Citons quelques exemples de maladies provoquées par les femmes atteintes de ce syndrome :
– Hématurie, sang dans les urines : elles ajoutent leur propre sang dans les urines de leur enfant.
– Crise d'épilepsie : elles la déclenchent en exerçant une pression sur les sinus carotidiens.
– Somnolence : confusion par absorption de somnifères.
– Hypoglycémie : par injection d'insuline.
– Hémorragie : par prise d'anticoagulants.
– Colique néphrétique : elles font avaler à leur enfant des composants extérieurs à l'organisme qui entraînent des calculs des voies urinaires (c'est le cas décrit précédemment).
– Septicémie : l'infection générale est causée par l'adjonction dans une perfusion d'eau prélevée, par exemple, dans un aquarium.
– Déshydratation : elles administrent des diurétiques en quantité à leur enfant.
Le diagnostic de ce syndrome est difficile, car la mère, très douée, d'un niveau intellectuel élevé, a très souvent côtoyé l'univers médical, en maîtrise parfaitement le jargon. De plus, elle consulte de nombreux praticiens et spécialistes, dans la mesure où les traitements échouent forcément, puisqu'elle continue son travail de sape. Elles sont également capables de falsifier des résultats d’examens ou des dossiers médicaux.
Les hospitalisations de l'enfant sont très fréquentes (on peut parfois en dénombrer plus de trente en quatre ans), des symptômes nouveaux apparaissent, et les plaintes signalées par la mère sont rarement constatées par les médecins.
La mère manipule le corps médical, les infirmiers, le personnel hospitalier, les amadoue à l'aide de petits cadeaux, de chocolats, de fleurs, utilise son charme, privilégie des rapports particuliers où la relation médecin/malade est inversée.
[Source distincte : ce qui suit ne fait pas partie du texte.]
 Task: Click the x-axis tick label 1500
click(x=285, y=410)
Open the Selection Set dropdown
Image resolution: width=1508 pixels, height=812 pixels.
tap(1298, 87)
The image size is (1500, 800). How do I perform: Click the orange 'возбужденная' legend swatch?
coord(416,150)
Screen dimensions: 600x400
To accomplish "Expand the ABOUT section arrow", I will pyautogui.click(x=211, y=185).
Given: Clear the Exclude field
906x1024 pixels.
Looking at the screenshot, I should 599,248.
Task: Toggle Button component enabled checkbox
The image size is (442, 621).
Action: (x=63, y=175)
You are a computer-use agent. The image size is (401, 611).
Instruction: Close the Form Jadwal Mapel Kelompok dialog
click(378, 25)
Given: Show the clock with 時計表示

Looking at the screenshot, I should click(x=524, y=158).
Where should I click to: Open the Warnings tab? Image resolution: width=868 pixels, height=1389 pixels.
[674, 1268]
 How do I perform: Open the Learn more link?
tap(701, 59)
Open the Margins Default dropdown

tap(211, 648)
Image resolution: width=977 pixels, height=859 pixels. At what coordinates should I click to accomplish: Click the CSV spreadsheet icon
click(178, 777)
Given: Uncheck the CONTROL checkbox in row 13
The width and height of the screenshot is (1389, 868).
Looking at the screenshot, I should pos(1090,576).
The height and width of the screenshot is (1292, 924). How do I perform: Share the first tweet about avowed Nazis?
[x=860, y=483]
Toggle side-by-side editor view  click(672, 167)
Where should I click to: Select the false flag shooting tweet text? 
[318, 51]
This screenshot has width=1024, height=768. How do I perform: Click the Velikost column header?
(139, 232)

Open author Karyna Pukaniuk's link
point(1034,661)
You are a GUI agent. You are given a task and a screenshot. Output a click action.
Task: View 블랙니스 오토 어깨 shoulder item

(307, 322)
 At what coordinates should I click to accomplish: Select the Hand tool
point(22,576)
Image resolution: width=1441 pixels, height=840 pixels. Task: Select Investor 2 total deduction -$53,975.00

En effet, c'est elle qui détient le pouvoir.
Elle joue, défie les hommes de science, s'amuse de cette revanche, se sent supérieure, règle des comptes avec le monde de la médecine, se valorise, allant jusqu'à prendre un plaisir intense, une quasi-jouissance dans ces conflits. La mère projette son anxiété sur l'enfant dans un mécanisme délirant, et réussit à croire elle-même qu'il est réellement malade.
Le père tient une place secondaire. Il semble absent, ne se rend pas compte de la réalité (ou bien la masque), de peur de rompre le fragile équilibre familial concentré autour de « l'affection » du petit. Il soutient toujours la mère de l'enfant et reste très absent au cours des examens médicaux.
L'enfant, quand il est plus âgé, reste complice inconsciemment de l'amour de sa mère, amour lié à la maladie. Il se sent coupable, demeure soumis à une relation pathologique de fusion avec elle.
Les médecins sont également les victimes de ces mères « diaboliques ». Lorsqu’ils commencent à douter, il est nécessaire qu’ils prennent l’avis de collègues ayant une expérience dans la protection de l’enfance. Ils doivent faire preuve de grande prudence car ces mères peuvent être capables de se retourner contre eux s’ils n’ont pas de preuve. Une hospitalisation demeure un des moyens de tenter de dénouer les fils d’une histoire machiavélique et de sauver l’enfant.
Le traitement, une fois le diagnostic et la confrontation établis avec la mère, après parfois de véritables enquêtes policières (ronde des infirmières, vidéo, etc.) consiste en une prise en charge psychiatrique de la maman. Cette démarche est loin d'être aisée, car la femme commence par nier, par résister avant de s'avouer vaincue. Il faut ensuite signaler l'affaire au juge pour enfants qui décidera, selon la gravité et l'importance des sévices, s'il est possible d'envisager pour l'innocente victime un retour au sein de sa famille – avec surveillance psychiatrique régulière, s'entend – ou un éloignement provisoire, voire définitif.
Cette maladie encore fort peu connue doit être décelée au plus tôt, car elle met en jeu la vie d'un enfant, contribue à égarer les médecins et le personnel paramédical, et à les conduire à des erreurs de diagnostic. Le syndrome de Meadow est aussi appelé syndrome de Münchhausen par procuration en référence au syndrome de Münchhausen, maladie psychiatrique concernant des personnes se créant volontairement des maladies.